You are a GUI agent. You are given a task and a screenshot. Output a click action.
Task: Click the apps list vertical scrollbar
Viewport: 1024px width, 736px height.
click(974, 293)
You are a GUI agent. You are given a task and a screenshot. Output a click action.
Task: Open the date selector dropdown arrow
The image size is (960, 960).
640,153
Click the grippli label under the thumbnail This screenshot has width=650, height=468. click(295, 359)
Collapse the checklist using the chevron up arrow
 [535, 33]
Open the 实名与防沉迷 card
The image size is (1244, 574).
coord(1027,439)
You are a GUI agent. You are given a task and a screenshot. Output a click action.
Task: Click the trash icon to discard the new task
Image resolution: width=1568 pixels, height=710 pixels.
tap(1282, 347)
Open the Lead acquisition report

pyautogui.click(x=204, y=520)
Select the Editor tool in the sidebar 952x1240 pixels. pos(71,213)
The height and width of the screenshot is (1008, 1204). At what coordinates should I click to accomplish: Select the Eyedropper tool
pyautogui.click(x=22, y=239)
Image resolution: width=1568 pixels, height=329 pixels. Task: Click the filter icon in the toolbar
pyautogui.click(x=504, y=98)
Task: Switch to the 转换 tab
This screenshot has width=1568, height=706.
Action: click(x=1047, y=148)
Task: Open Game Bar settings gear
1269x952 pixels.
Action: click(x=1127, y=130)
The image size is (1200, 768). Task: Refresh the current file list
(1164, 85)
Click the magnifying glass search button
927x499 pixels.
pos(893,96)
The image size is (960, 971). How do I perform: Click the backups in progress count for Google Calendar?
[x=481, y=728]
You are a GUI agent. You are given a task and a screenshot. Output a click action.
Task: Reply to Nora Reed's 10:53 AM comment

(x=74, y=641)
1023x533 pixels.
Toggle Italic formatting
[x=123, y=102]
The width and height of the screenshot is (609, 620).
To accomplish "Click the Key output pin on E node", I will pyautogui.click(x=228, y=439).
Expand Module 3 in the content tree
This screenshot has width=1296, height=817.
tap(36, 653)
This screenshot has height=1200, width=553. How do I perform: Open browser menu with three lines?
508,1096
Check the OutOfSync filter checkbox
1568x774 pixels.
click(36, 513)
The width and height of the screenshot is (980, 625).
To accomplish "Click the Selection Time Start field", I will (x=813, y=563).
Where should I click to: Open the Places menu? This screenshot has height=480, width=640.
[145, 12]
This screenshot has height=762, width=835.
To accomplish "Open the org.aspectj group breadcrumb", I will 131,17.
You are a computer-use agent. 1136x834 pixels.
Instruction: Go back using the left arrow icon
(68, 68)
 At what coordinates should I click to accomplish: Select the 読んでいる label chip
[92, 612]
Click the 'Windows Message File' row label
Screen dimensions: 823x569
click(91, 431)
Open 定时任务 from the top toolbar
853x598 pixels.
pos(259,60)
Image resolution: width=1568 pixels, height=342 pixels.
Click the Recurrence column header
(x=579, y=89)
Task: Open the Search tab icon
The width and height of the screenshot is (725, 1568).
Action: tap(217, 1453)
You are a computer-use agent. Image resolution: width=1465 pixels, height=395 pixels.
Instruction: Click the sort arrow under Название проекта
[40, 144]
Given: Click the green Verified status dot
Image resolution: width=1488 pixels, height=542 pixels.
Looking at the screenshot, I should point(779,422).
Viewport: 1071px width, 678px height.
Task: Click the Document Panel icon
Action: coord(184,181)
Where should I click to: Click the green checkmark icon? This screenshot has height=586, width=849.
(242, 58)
=======
* [WHAT THE TASK REQUIRES] Every record is to be repeated exactly as it stands above.

* [ANSWER SPACE]
You are a GUI agent. You are given a task and a screenshot. Output a click action.
Task: Click the apps list vertical scrollbar
Viewport: 1024px width, 736px height.
click(974, 293)
You are a GUI agent. You are given a task and a screenshot. Output a click action.
Task: Open the date selector dropdown arrow
The image size is (960, 960).
640,153
Click the grippli label under the thumbnail This screenshot has width=650, height=468. click(295, 359)
Collapse the checklist using the chevron up arrow
 [535, 33]
Open the 实名与防沉迷 card
The image size is (1244, 574).
coord(1027,439)
You are a GUI agent. You are given a task and a screenshot. Output a click action.
Task: Click the trash icon to discard the new task
Image resolution: width=1568 pixels, height=710 pixels.
tap(1282, 347)
Open the Lead acquisition report

pyautogui.click(x=204, y=520)
Select the Editor tool in the sidebar 952x1240 pixels. pos(71,213)
The height and width of the screenshot is (1008, 1204). At what coordinates should I click to accomplish: Select the Eyedropper tool
pyautogui.click(x=22, y=239)
Image resolution: width=1568 pixels, height=329 pixels. Task: Click the filter icon in the toolbar
pyautogui.click(x=504, y=98)
Task: Switch to the 转换 tab
This screenshot has width=1568, height=706.
Action: click(x=1047, y=148)
Task: Open Game Bar settings gear
1269x952 pixels.
Action: click(x=1127, y=130)
The image size is (1200, 768). Task: Refresh the current file list
(1164, 85)
Click the magnifying glass search button
927x499 pixels.
pos(893,96)
The image size is (960, 971). How do I perform: Click the backups in progress count for Google Calendar?
[x=481, y=728]
You are a GUI agent. You are given a task and a screenshot. Output a click action.
Task: Reply to Nora Reed's 10:53 AM comment

(x=74, y=641)
1023x533 pixels.
Toggle Italic formatting
[x=123, y=102]
The width and height of the screenshot is (609, 620).
To accomplish "Click the Key output pin on E node", I will pyautogui.click(x=228, y=439).
Expand Module 3 in the content tree
This screenshot has width=1296, height=817.
tap(36, 653)
This screenshot has height=1200, width=553. How do I perform: Open browser menu with three lines?
508,1096
Check the OutOfSync filter checkbox
1568x774 pixels.
click(36, 513)
The width and height of the screenshot is (980, 625).
To accomplish "Click the Selection Time Start field", I will (x=813, y=563).
Where should I click to: Open the Places menu? This screenshot has height=480, width=640.
[145, 12]
This screenshot has height=762, width=835.
To accomplish "Open the org.aspectj group breadcrumb", I will 131,17.
You are a computer-use agent. 1136x834 pixels.
Instruction: Go back using the left arrow icon
(68, 68)
 At what coordinates should I click to accomplish: Select the 読んでいる label chip
[92, 612]
Click the 'Windows Message File' row label
Screen dimensions: 823x569
click(91, 431)
Open 定时任务 from the top toolbar
853x598 pixels.
pos(259,60)
Image resolution: width=1568 pixels, height=342 pixels.
Click the Recurrence column header
(x=579, y=89)
Task: Open the Search tab icon
The width and height of the screenshot is (725, 1568).
Action: tap(217, 1453)
You are a computer-use agent. Image resolution: width=1465 pixels, height=395 pixels.
Instruction: Click the sort arrow under Название проекта
[40, 144]
Given: Click the green Verified status dot
Image resolution: width=1488 pixels, height=542 pixels.
Looking at the screenshot, I should point(779,422).
Viewport: 1071px width, 678px height.
Task: Click the Document Panel icon
Action: coord(184,181)
Where should I click to: Click the green checkmark icon? This screenshot has height=586, width=849.
(242, 58)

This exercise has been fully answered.